The initial oil production from one capillary hole will be:

The initial oil production rate of the entire horizontal well:

Q = q · N = 2.713 · 10 ^-3 · 14286 = 38.8 m ³ / day = 34.5 t / day.

After carrying out these measures, the well is put into operation. The development is carried out until the full economically viable development of the site.

As a result, during the development period, which was limited to watering the production well to 98% or achieving a minimum profitable oil production rate of 0.5 t / day for the well, 162.3 thousand tons of oil and 261 thousand m ^{3 of} water were examined from the horizontal well, oil recovery ratio was 0.314, development period - 36 years. According to the prototype, ceteris paribus, 142.4 thousand tons of oil and 587 thousand m ^{3 of} water were produced, the oil recovery ratio was 0.275, and the development period was 30 years. According to the proposed method, 2.25 times less water was produced. The increase in oil recovery by the proposed method amounted to 0.039.

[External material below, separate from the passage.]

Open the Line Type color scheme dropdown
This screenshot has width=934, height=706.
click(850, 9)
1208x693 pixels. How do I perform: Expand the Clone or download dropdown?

Example 2. Perform as example 1. Horizontal well - existing, watered up to 98% as a result of breakthrough of water through cracks 4 years after work. Activities are carried out, as in example 1, after which the water cut of the well is reduced to 12%. The development is carried out until the full economically viable development of the site.

As a result, during the development period, which was limited by watering the producing well to 98%, or by achieving a minimum profitable oil flow rate of 0.5 t / day for the well, 153.5 thousand tons of oil and 295 thousand m ^{3 of} water were examined from the horizontal well , the oil recovery ratio was 0.297, and the development period was 34 years. According to the prototype, ceteris paribus, 138.2 thousand tons of oil and 604 thousand m ^{3 of} water were produced, the oil recovery coefficient was 0.267, and the development period was 29 years. According to the proposed method, 2.05 times less water was produced. The increase in oil recovery by the proposed method amounted to 0.030.

The application of the proposed method will reduce the water cut in the production of producing horizontal wells and, as a result, increase the oil recovery coefficient.

Claims (1)

A method of reducing water inflow into a horizontal wellbore of a fissure-pore collector, including determining the average distance between cracks, dividing the horizontal wellbore into sections with packers, launching devices on the tubing to control inflow into the horizontal wellbore, and selecting products from a horizontal well, that the horizontal wellbore is divided by water swellable packers into sections, with the length of each section from 20 m to 50 m, depending on the distance between the cracks and the length of the horizontal wellbore, the device for controlling the inflow into the horizontal wellbore is performed with the diameter d of the holes in the walls comparable to the dimensions of the capillary tubes for oil of this reservoir, and the holes themselves are made of hydrophobic material, the length of each inflow control device is from 5 m to 12 m and set in an amount of not more than 5 pieces in each section between the packers, the total number of holes N in the flow control devices in the entire horizontal trunk, depression and diameter d of the holes determined from the condition

where R _PL - reservoir pressure, PA,
P _s - bottomhole pressure in a horizontal well, Pa,
σ is the coefficient of surface tension at the boundary of the withdrawn water - the surface of the inflow control device, Pa · m,
θ is the contact angle of water wetting with the surface of the inflow control device, degrees,
production of wells is carried out under the condition that the hydrodynamic forces created by the bottomhole pressure do not exceed the capillary forces of oil movement through the openings of the flow control devices, i.e. so that depression in the well satisfies relation (1).